Macron: ‘Daha az kas gücüne daha çok beyin gücüne ihtiyacımız var’
Küreselleşmenin yığınla engelle yüzleştiği bir süreçten geçtiğini vurgulayan Fransa devlet başkanı Emmanuel Macron, küreselleşme için daha fazla harekete geçilmesi çağrısında bulundu:
‘’Fransa da, değişim ve küreselleşmeden etkilendi. Ülkemde küreselleşme sürecini anlama konusunda eksiklikten dolayı birkaç ay önce nasyonalist parti ile bir seçimde mücadele etmek zorunda kaldım. Bazı insanlar küreselleşmeden kopmanın çözüm olduğunu savunuyor. Ben, müreffeh ve dünyaya açık bir Fransa inşa etmekle sorumlu olduğum gibi, küreselleşmeden yeterince payını alamayıp geride kalan yurttaşlarımdan da sorumluyum. Fransa’da daha adil ve daha rekabetçi bir sistem kurmak zorundayım’’

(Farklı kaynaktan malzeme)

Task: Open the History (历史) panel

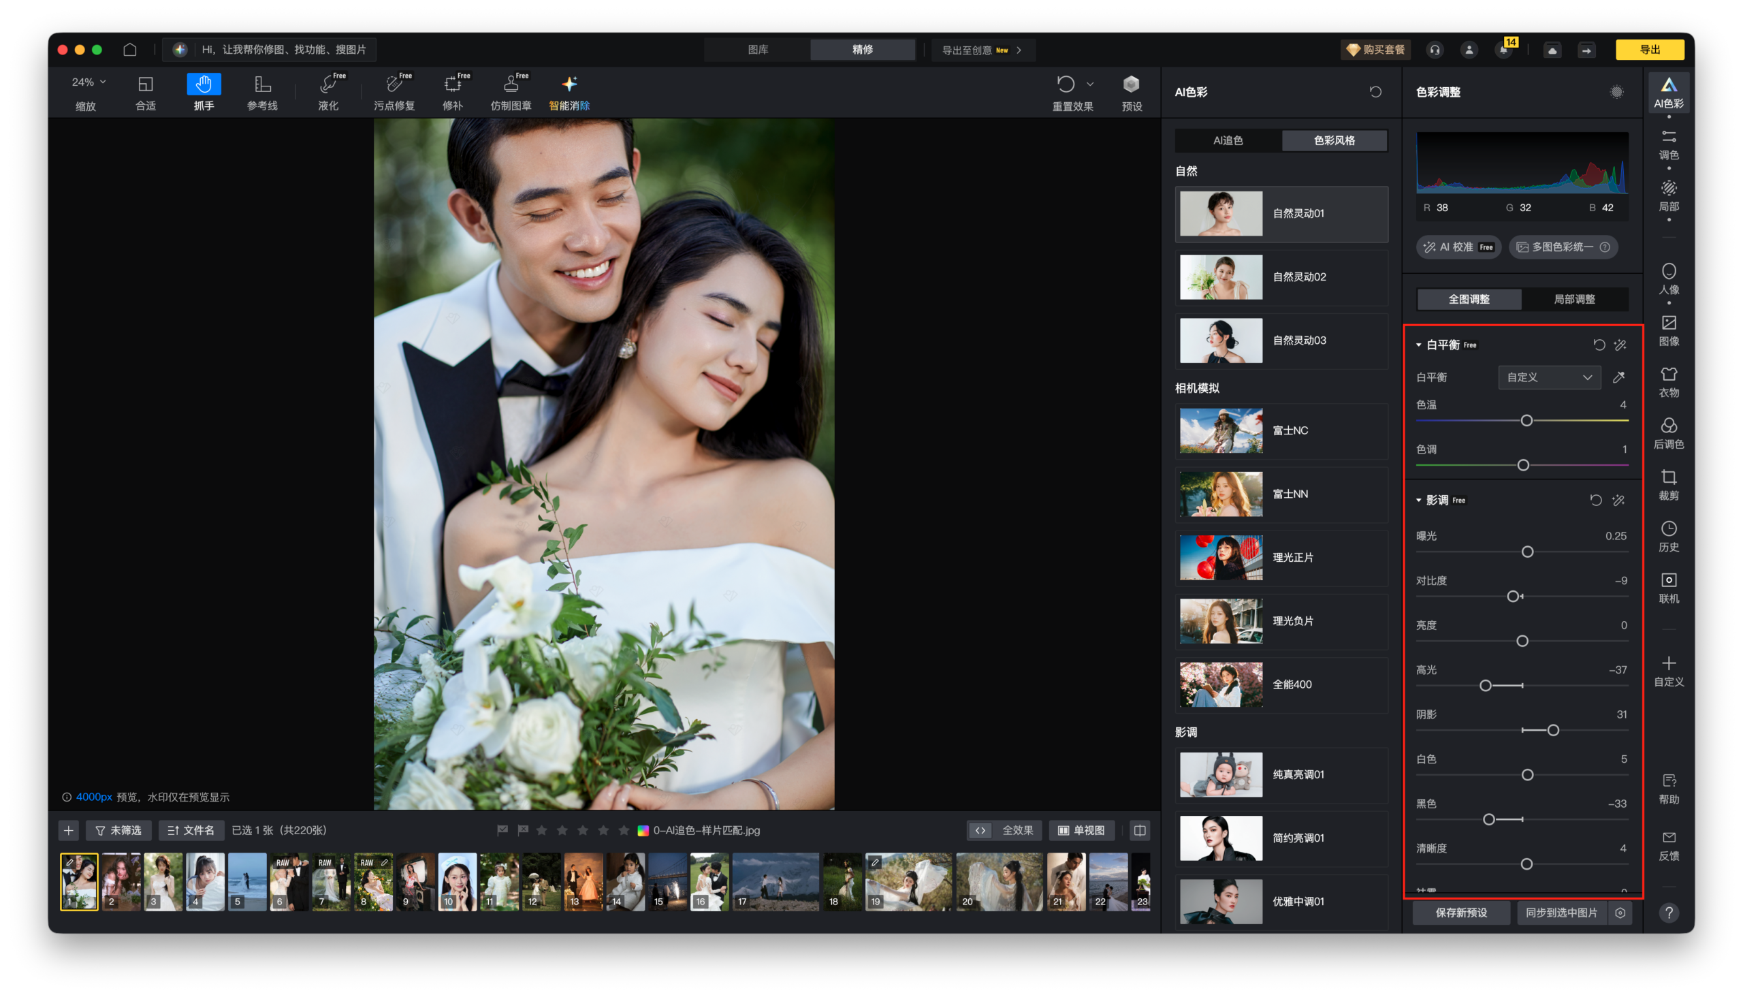Action: [1668, 535]
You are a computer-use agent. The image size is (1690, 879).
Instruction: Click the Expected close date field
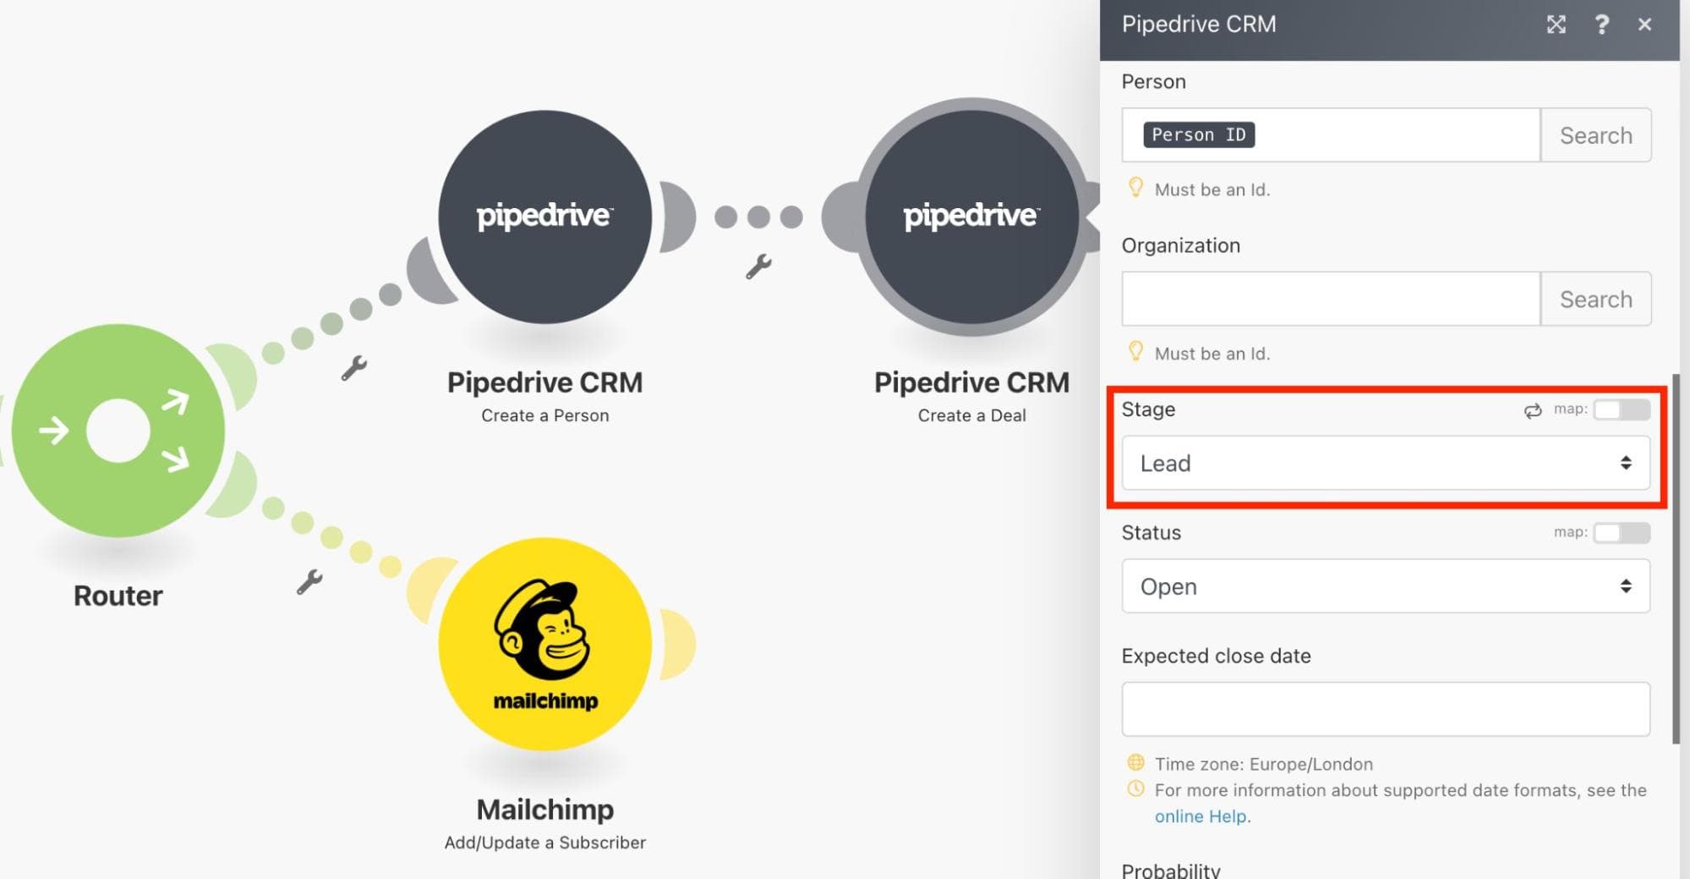pyautogui.click(x=1385, y=709)
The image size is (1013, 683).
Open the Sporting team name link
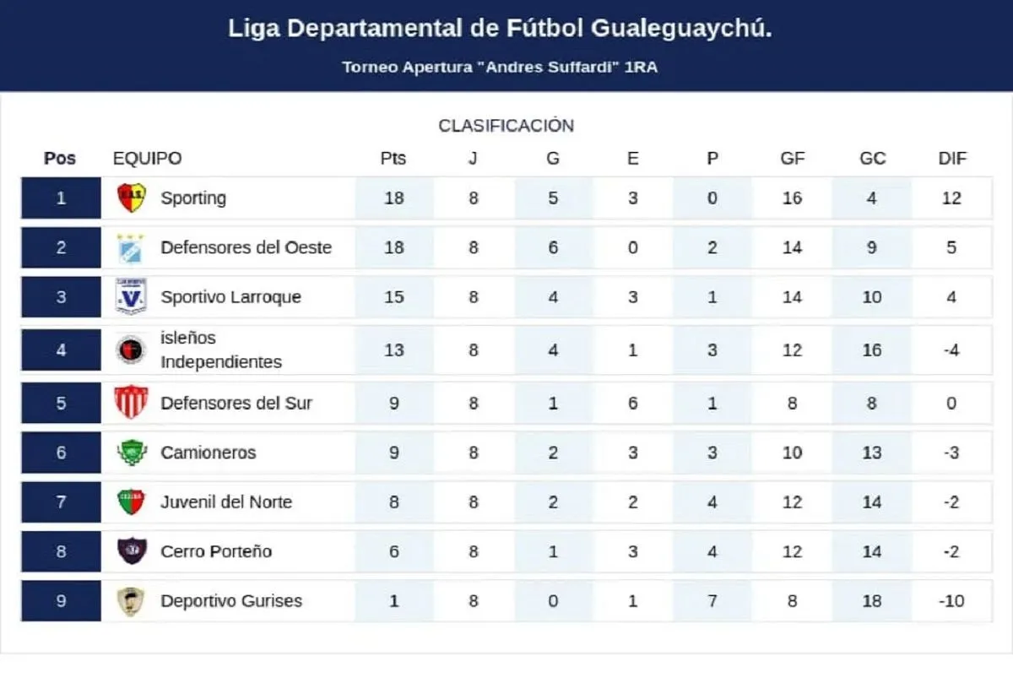coord(193,198)
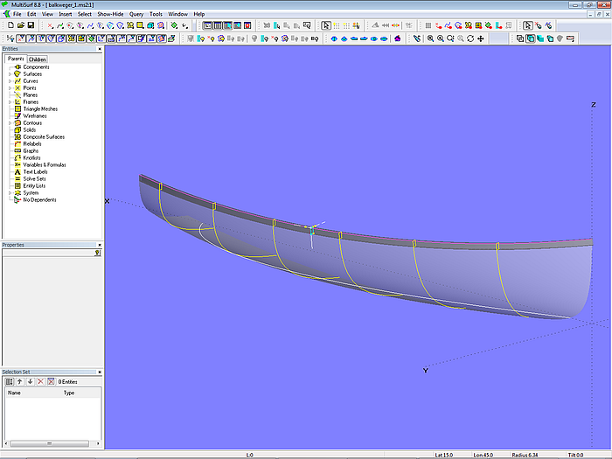Toggle the wireframe display mode button

click(519, 38)
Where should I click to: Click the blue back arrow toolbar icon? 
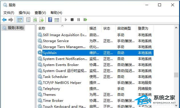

‘’Dünya artık değişti’’ diye konuşan Macron şöyle devam etti:
‘’Artık daha az kas gücüne ve daha fazla beyin gücüne ihtiyacımız var. İnsanlar daha etkili bir eğitim olanağına kavuşturulmalı. Eğitim sistemimizde reform yapıyoruz, üniversitelere erişimi artırıyoruz. Gayri Safi hasılamızın yüzde 5’ini eğitime harcayacağız. Önümüzdeki 5 yılda eğitime 15 milyar Euro yatırım yapacağız. Yenilikçiliği ekonomizin merkez unsuru yapacağız’’
İdeallerinin Fransa, Almanya ve Kuzey Avrupa’yı tek bir yapıya dönüştürmek olduğunu söyleyen Macron, ‘’Mesajım şu ki Fransa geri dönmüştür’’ diye konuştu ve ekledi:
‘’Avrupa’nın başarısını içermeyen bir Fransa başarısı asla söz konusu olmayacak. Angela Merkel vizyonunu açıkladı ve bu yönde çok yakın çalışıyoruz. Bu stratejinin temelinde kısa vadeli sorunları çözmekle beraber, Avrupa için 10 yıl bir strateji kurmak var. Avrupa, Çin ve ABD ile başa baş oynayabilecek role sahiptir. Eğer parçalanmış bir dünyadan kaçınmak istiyorsak çok daha güçlü bir Avrupa’ya ihtiyacımız var. Avrupa’yı, daha çevre dostu, bilimsel ve politik bir güç yapmak için 10 yıllık bir stratejiye sahip olmak zorundayız. Daha birleşik bir Avrupa için daha fazla hevesli olmaya ihtiyacımız var. Metodolojimizi değiştirmek zorundayız. Odadaki herkesin ilerlemeye başlamasını beklemek zorunda değiliz. Bu konuda ileriye gitmeye çok hevesli olmayanlar, odadaki daha hevesli olanlara engel olamamalı. Bu Euro bölgesini daha güçlü ve daha adil yapacak. Ortak 10 yıllık stratejimizi, bu yıl sonuna kadar belirlemeyi umuyoruz.’’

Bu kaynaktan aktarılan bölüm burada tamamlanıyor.